Moreover, respondent has demonstrated a pattern of disregard for the integrity of the judicial office. On 7 March 2008, this Court entered an order censuring and suspending respondent for sixty days because of conduct prejudicial to the administration of justice that brought the judicial office into disrepute, willful misconduct, and willful and persistent failure to perform his judicial duties. In re Badgett, 362 N.C. 202, 657 S.E.2d 346 (2008). As detailed in that order, upon his election to be a district court judge, respondent sold his private practice files and leased his building to Attorney E. Clarke Dummit, but, in cases over which respondent presided and in which Mr. Dummit represented a party, respondent repeatedly failed to dis*491close his business relationship with Mr. Dummit. Id. at 203-04, 657 S.E.2d at 347-48. Additionally, respondent made false statements from the bench to District Attorney C. Ricky Bowman in an effort to have Mr. Bowman sign a remittal of disqualification. Id. at 204-05, 657 S.E.2d at 348. Respondent also created a hostile work environment for members of the district attorney’s staff, complaining that they were a “burr in his side.” Id. at 205, 657 S.E.2d at 348. Moreover, respondent was habitually rude and condescending to those appearing before him in the courtroom. Id. Respondent’s conduct throughout his tenure as a district court judge has been fraught with disrespect for the parties appearing before him, a persistent failure to be truthful, and a disregard for the laws and ethical rules that govern the judiciary. As such, we find it essential to the protection of the people of this State to remove respondent from office and disqualify him from holding any further judicial office in North Carolina.

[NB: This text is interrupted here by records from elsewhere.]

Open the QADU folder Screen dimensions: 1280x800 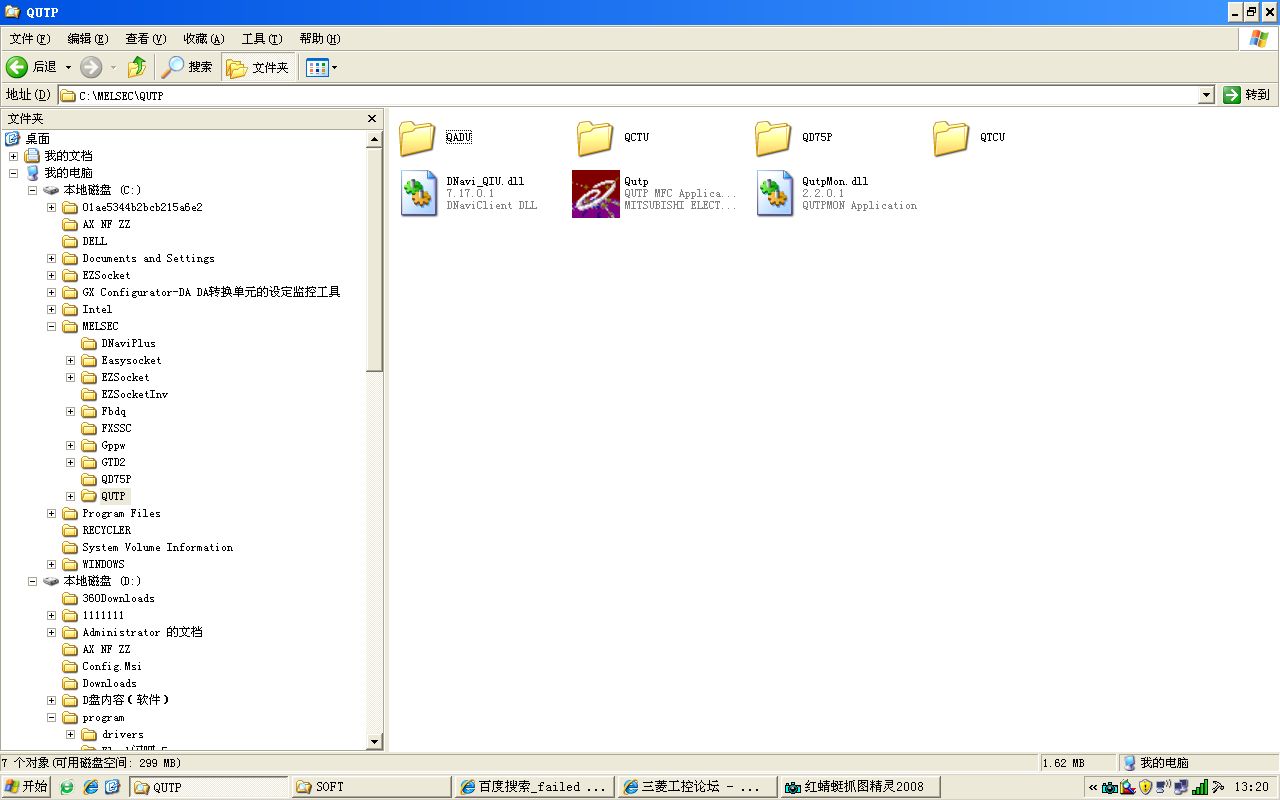[x=417, y=138]
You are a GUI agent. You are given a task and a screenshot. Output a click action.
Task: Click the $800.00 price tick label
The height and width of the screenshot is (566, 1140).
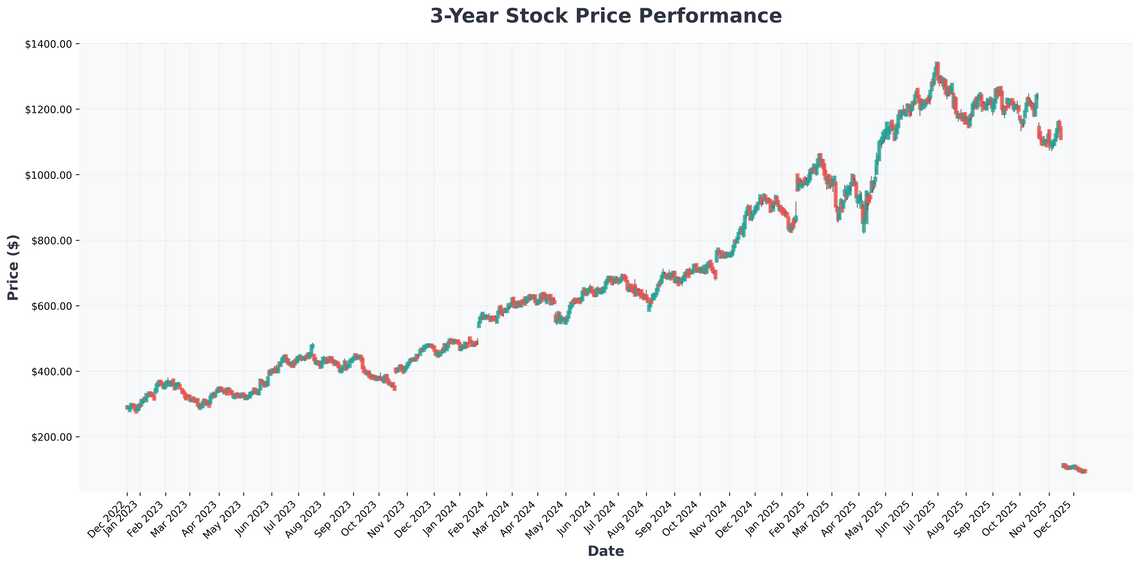click(x=51, y=241)
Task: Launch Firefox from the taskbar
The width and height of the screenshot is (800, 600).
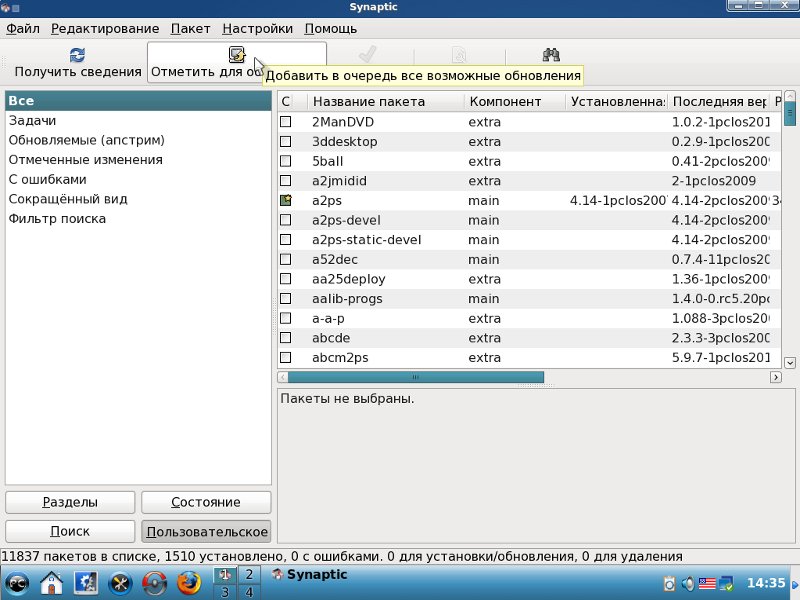Action: 188,582
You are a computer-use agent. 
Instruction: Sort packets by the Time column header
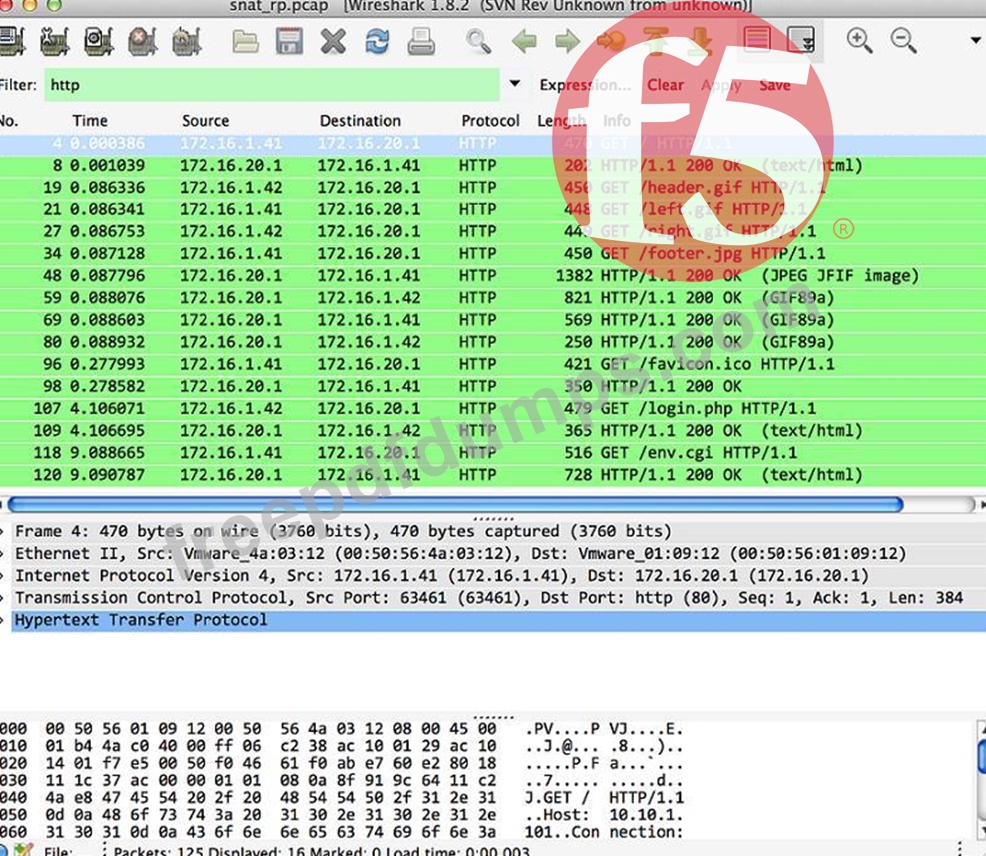pyautogui.click(x=89, y=120)
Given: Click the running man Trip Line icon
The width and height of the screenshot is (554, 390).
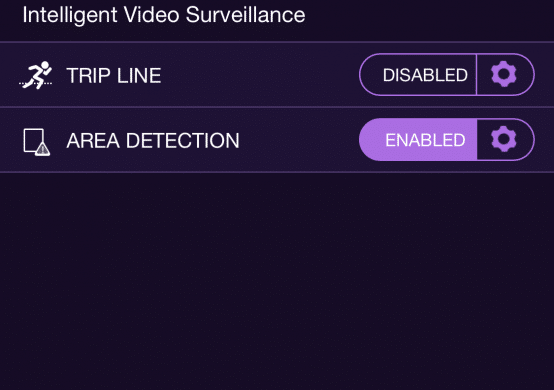Looking at the screenshot, I should coord(36,75).
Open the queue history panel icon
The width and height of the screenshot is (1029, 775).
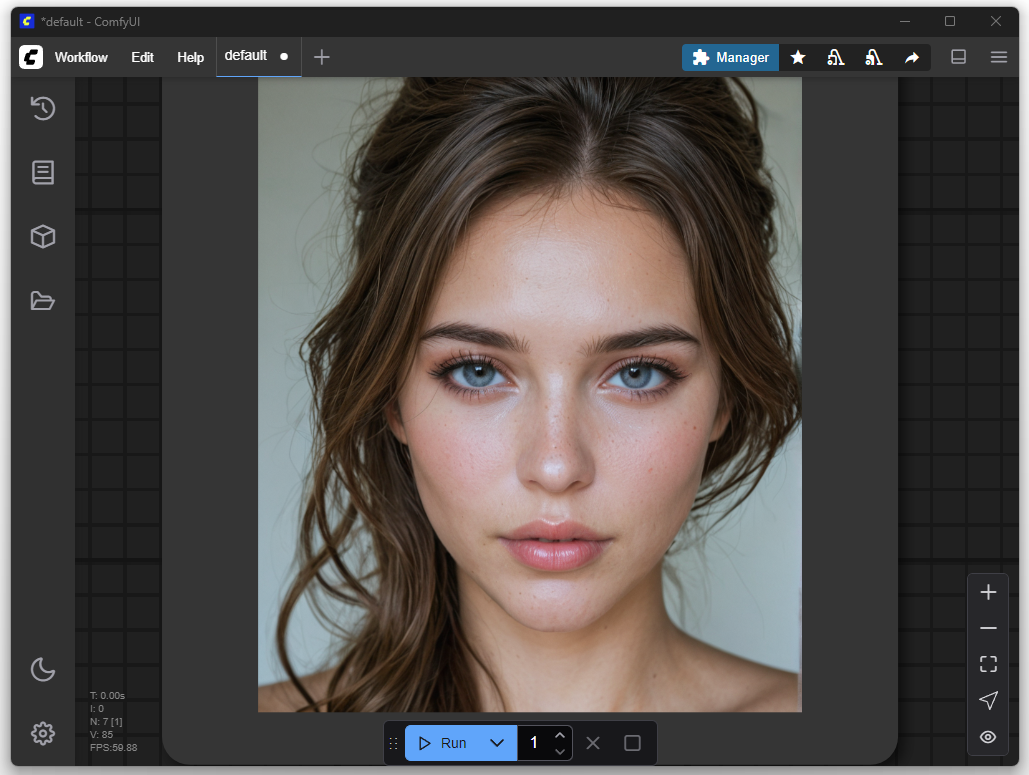pyautogui.click(x=42, y=108)
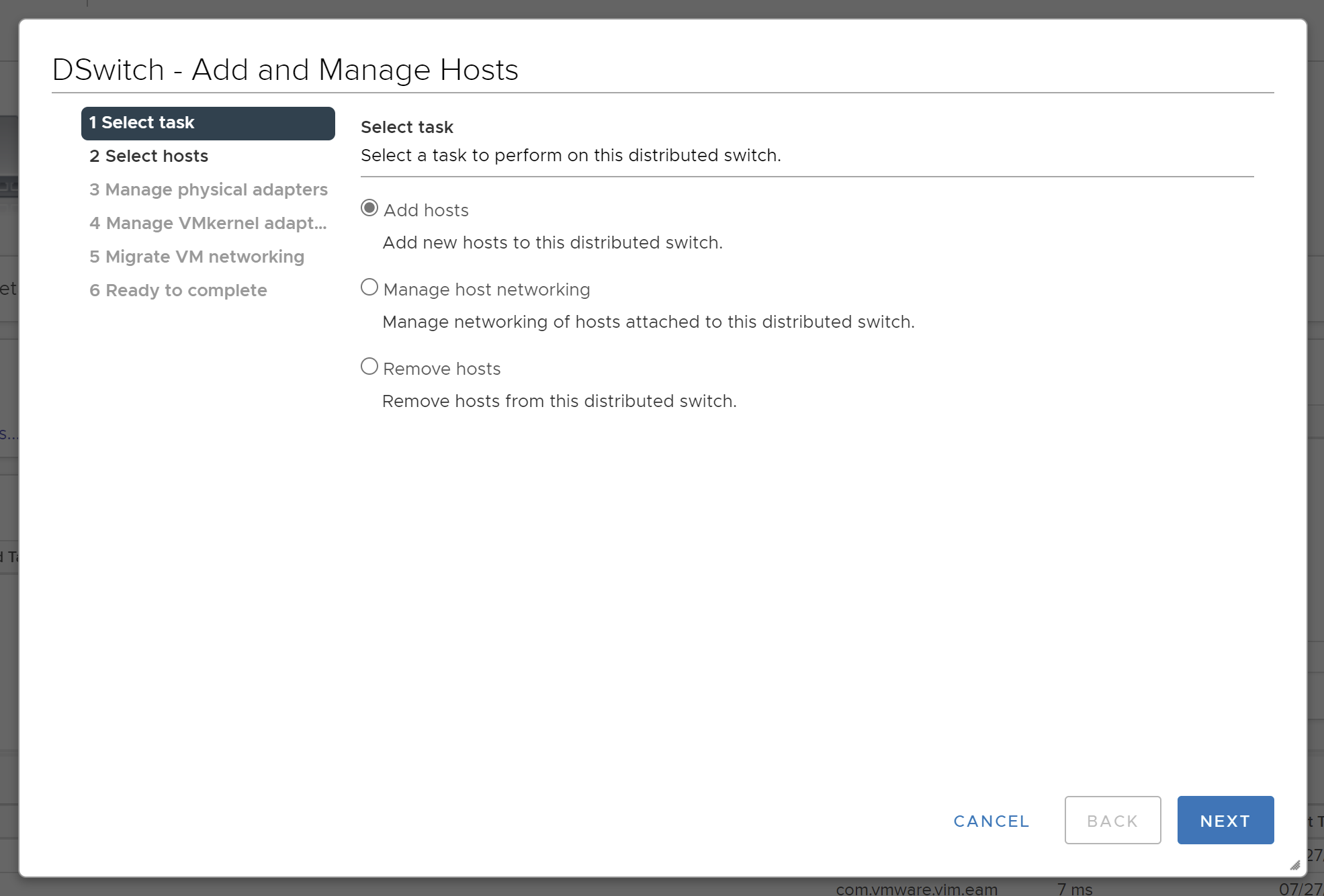Jump to step 3 Manage physical adapters
The image size is (1324, 896).
[208, 190]
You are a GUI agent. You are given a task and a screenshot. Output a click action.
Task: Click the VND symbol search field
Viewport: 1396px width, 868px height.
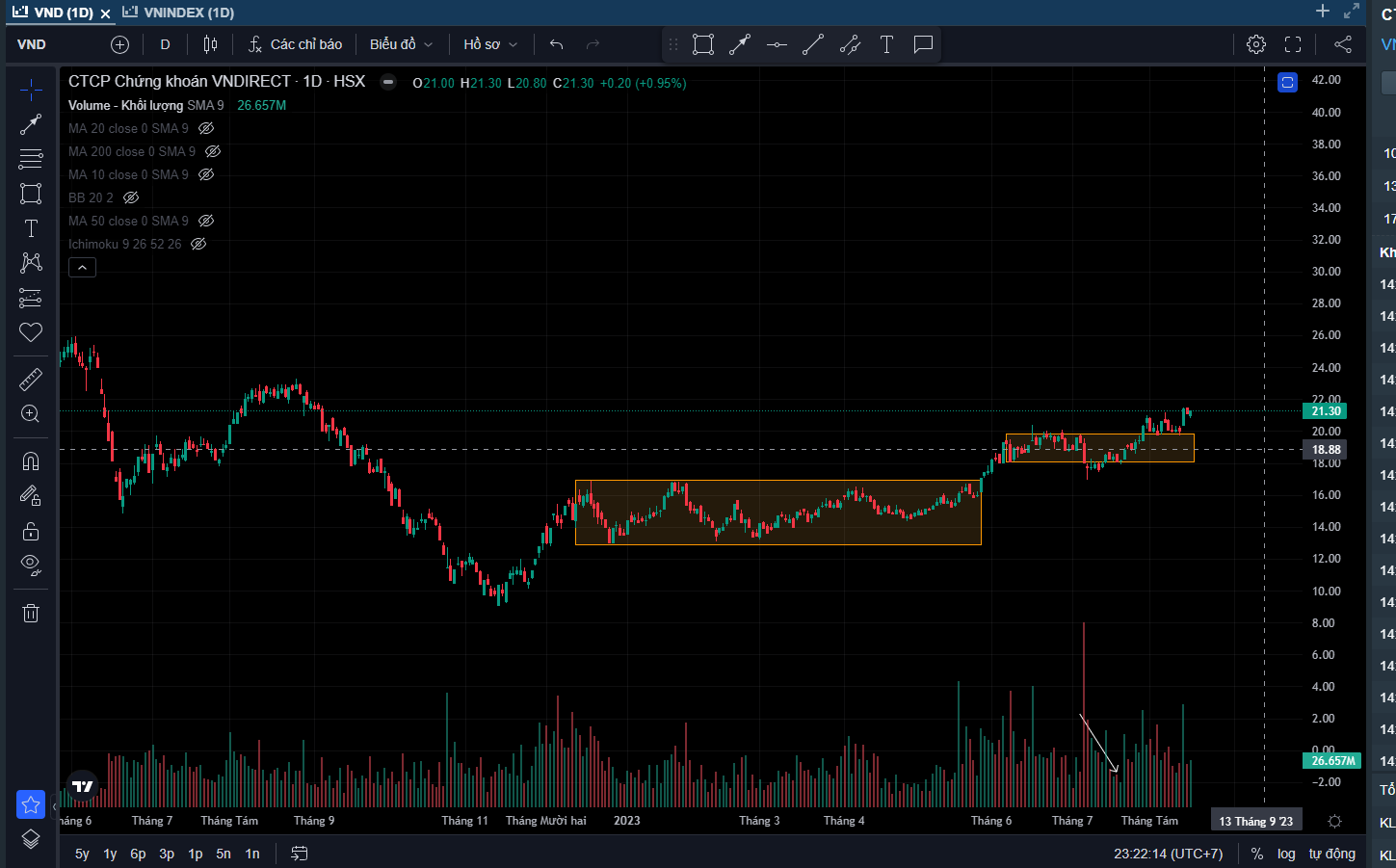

Therefore, it is ordered by the Supreme Court of North Carolina that respondent Mark H. Badgett be, and is hereby, censured and removed from office as Judge of the General Court of Justice, District Court Division, Judicial District Seventeen-B, Surry and Stokes County, for conduct in violation of Canons 1, 2A, 3A(1), and 3A(3) of the Code of Judicial Conduct, for conduct prejudicial to the administration of justice that brought the judicial office into disrepute, and for willful misconduct in violation of N.C.G.S. § 7A-376 (2007). It is further ordered that respondent is disqualified from holding further judicial office in the State of North Carolina and is ineligible for retirement benefits.